Posted by: Rob Hof on June 24, 2007
Following CEO Terry Semel’s departure as CEO on June 18, a lot of folks have been expecting further executives heading for the exits as new CEO and cofounder Jerry Yang and newly appointed President Sue Decker dig in. The latest to leave, announced today, is a biggie: Chief Sales Officer Wenda Harris Millard, who joined in late 2001, eight months after Semel joined. She landed a job as president of media at Martha Stewart Living Omnimedia, on whose board she has served. But you don’t have to read too deeply between the lines of a statement by Greg Coleman, Yahoo’s executive VP of global sales, to understand this was a shove by Yahoo: “While Wenda was a big contributor to our success in the past, the industry has shifted and requires a different set of skills to take the business forward.” From an article in AdAge today, it sounds like this move has been in works for weeks, well before Semel’s departure.

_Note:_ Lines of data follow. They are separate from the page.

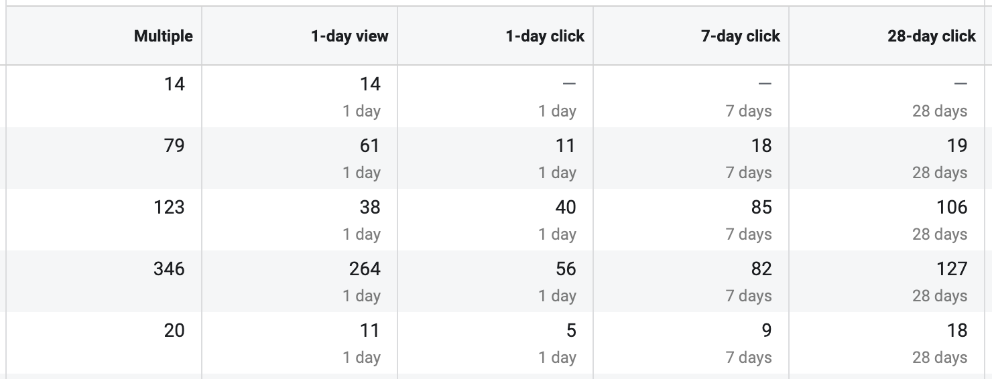Select the 264 cell under 1-day view
Image resolution: width=992 pixels, height=379 pixels.
[365, 269]
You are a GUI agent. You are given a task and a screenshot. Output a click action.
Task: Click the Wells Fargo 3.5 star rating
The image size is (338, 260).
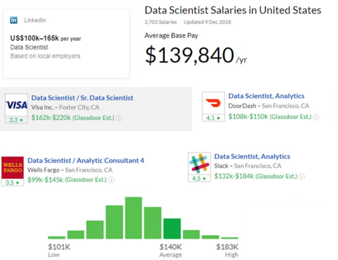pyautogui.click(x=13, y=182)
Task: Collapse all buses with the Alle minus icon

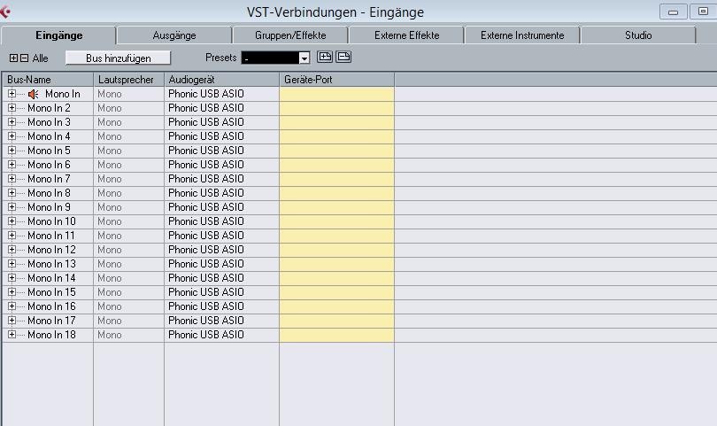Action: (x=24, y=58)
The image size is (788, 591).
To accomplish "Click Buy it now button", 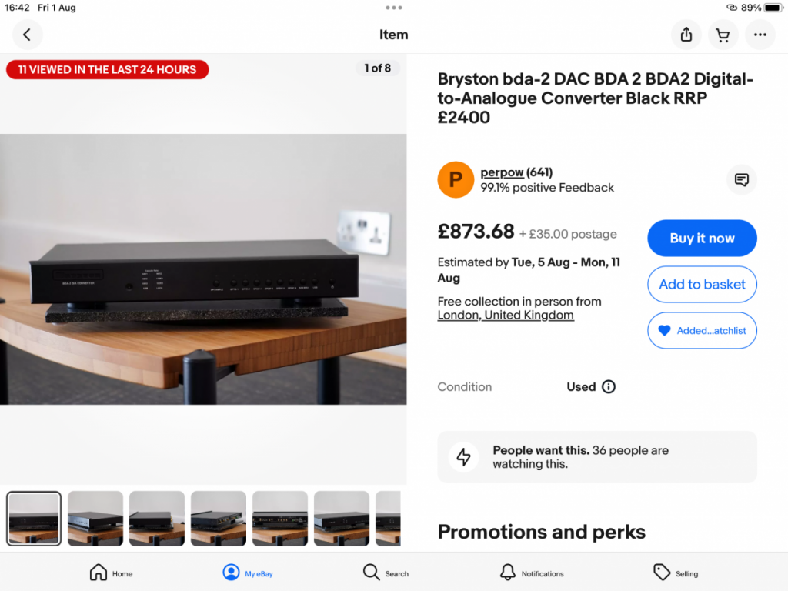I will (x=702, y=238).
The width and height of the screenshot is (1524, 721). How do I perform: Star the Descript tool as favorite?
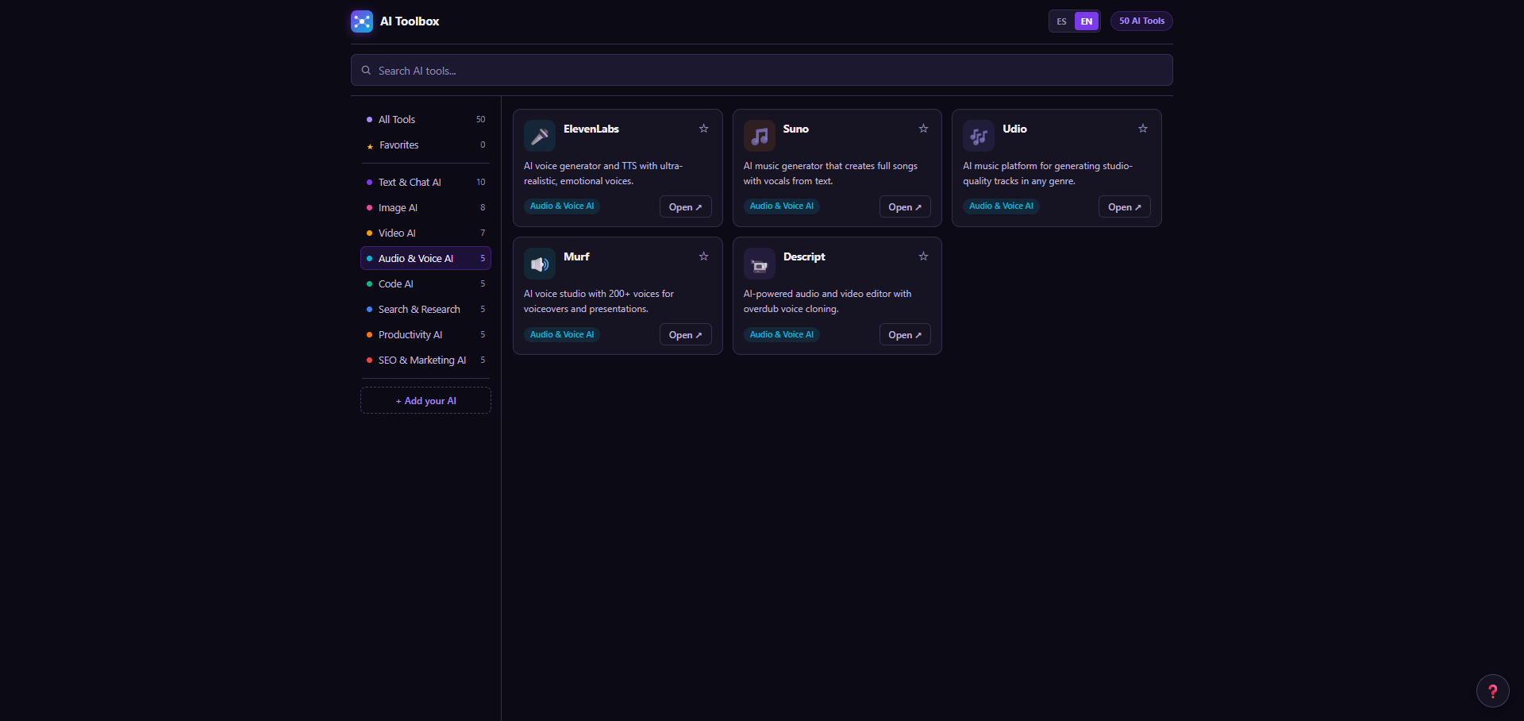[x=923, y=256]
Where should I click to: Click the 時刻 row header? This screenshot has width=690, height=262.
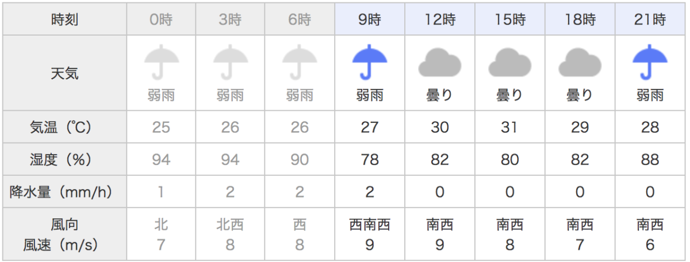coord(65,20)
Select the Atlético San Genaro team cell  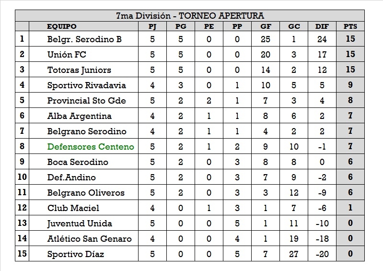pyautogui.click(x=89, y=239)
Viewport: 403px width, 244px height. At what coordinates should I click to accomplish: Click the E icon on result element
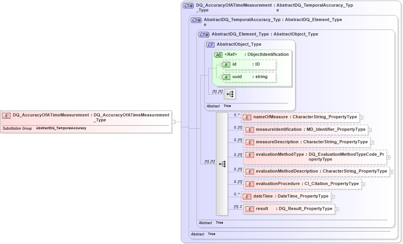[x=249, y=209]
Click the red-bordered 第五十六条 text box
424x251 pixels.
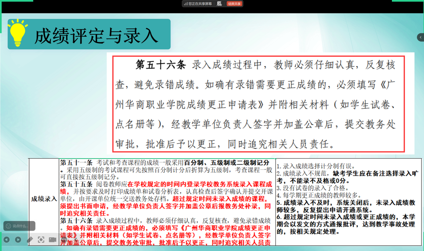pyautogui.click(x=258, y=104)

David Karnstedt, who had been heading Yahoo’s search ad sales, will take over as head of both search and display ads in North America. Putting these together makes sense, at least conceptually, since advertisers increasingly need to coordinate all their ad spending, and they’ve complained that they have to deal with too many different Yahoo people to run broad campaigns.

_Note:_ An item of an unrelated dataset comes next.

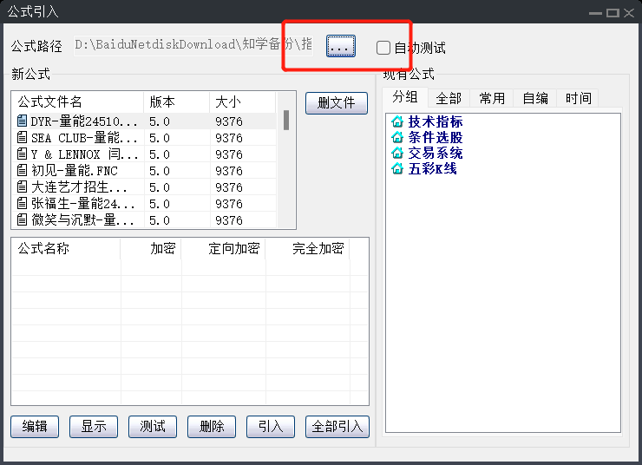Click the file icon beside DYR-量能24510
The width and height of the screenshot is (642, 465).
coord(23,121)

But Millard’s departure likely won’t be universally seen as good news on Madison Avenue. Millard, as a former executive at Ziff-Davis and DoubleClick (which Google is spending $3.1 billion to buy), had a reputation as someone who understood the ad biz. Karnstedt and Yahoo will have to move quickly to deliver on their promise to “provide the most comprehensive set of end-to-end solutions that achieve a wide range of marketing objectives.”
Update: I talked with Greg Coleman tonight, and while he largely stuck to a script, one thing came through loud and clear: the need for Yahoo to change fast. Yahoo’s key need now, he told me, is “somebody that can lead change. We have to grab this right now and take the leadership”—“this” being Yahoo’s opportunity to combine search and display ads like no one else is doing yet today. Coleman said the combination of the search and display ad sales forces, which has happened informally so far, won’t result in layoffs. That is, if the plan works.

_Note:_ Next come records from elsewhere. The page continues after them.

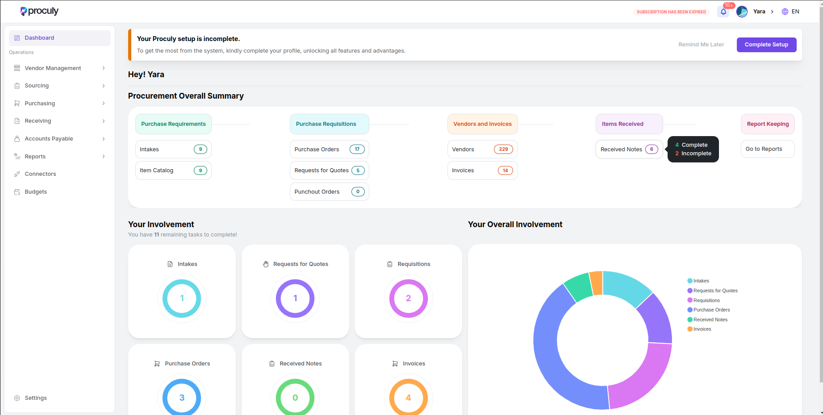Click Remind Me Later

tap(701, 45)
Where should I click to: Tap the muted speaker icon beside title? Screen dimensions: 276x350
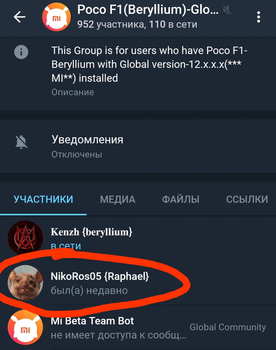coord(227,10)
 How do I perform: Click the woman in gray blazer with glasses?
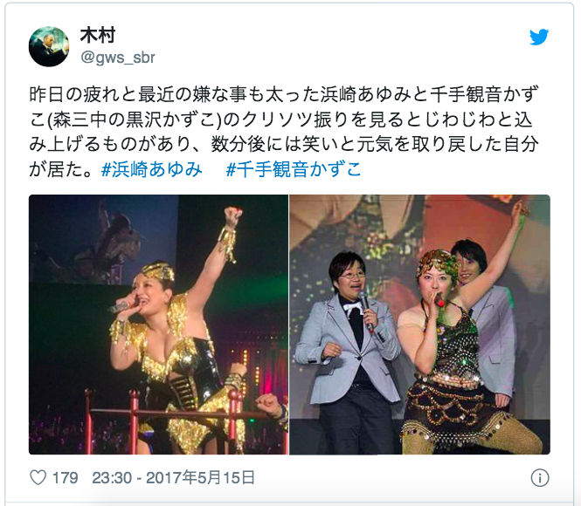(x=347, y=352)
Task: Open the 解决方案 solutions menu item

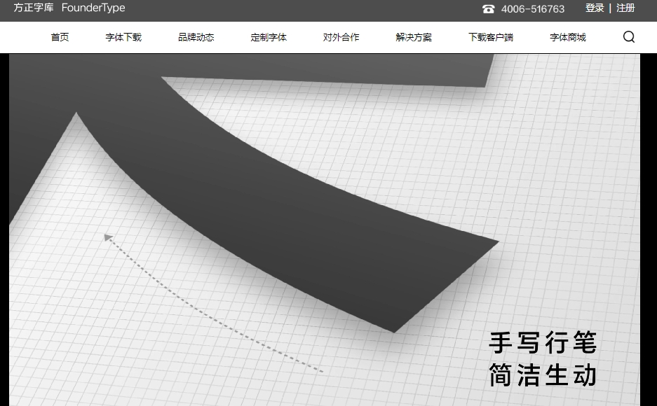Action: point(414,37)
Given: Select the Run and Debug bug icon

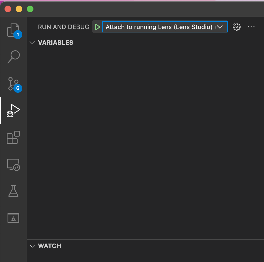Looking at the screenshot, I should [13, 111].
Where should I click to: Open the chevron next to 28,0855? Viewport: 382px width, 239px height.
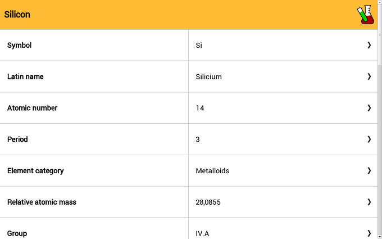pos(369,202)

Staci Kramer at paidContent.org has a post on her interesting interview with Yahoo, which jibes with what Coleman told me—that this was several weeks in the making. Looks like Millard was offered the international ad sales job when her U.S. display ad duties were assigned to Karnstedt in May, but instead she decided to leave for Martha’s greener pastures. But not surprisingly, she wasn’t happy with the implication that her skills didn’t match Yahoo’s current needs, speculating that Yahoo was trying to play the move to avoid further criticism of the executive exodus there.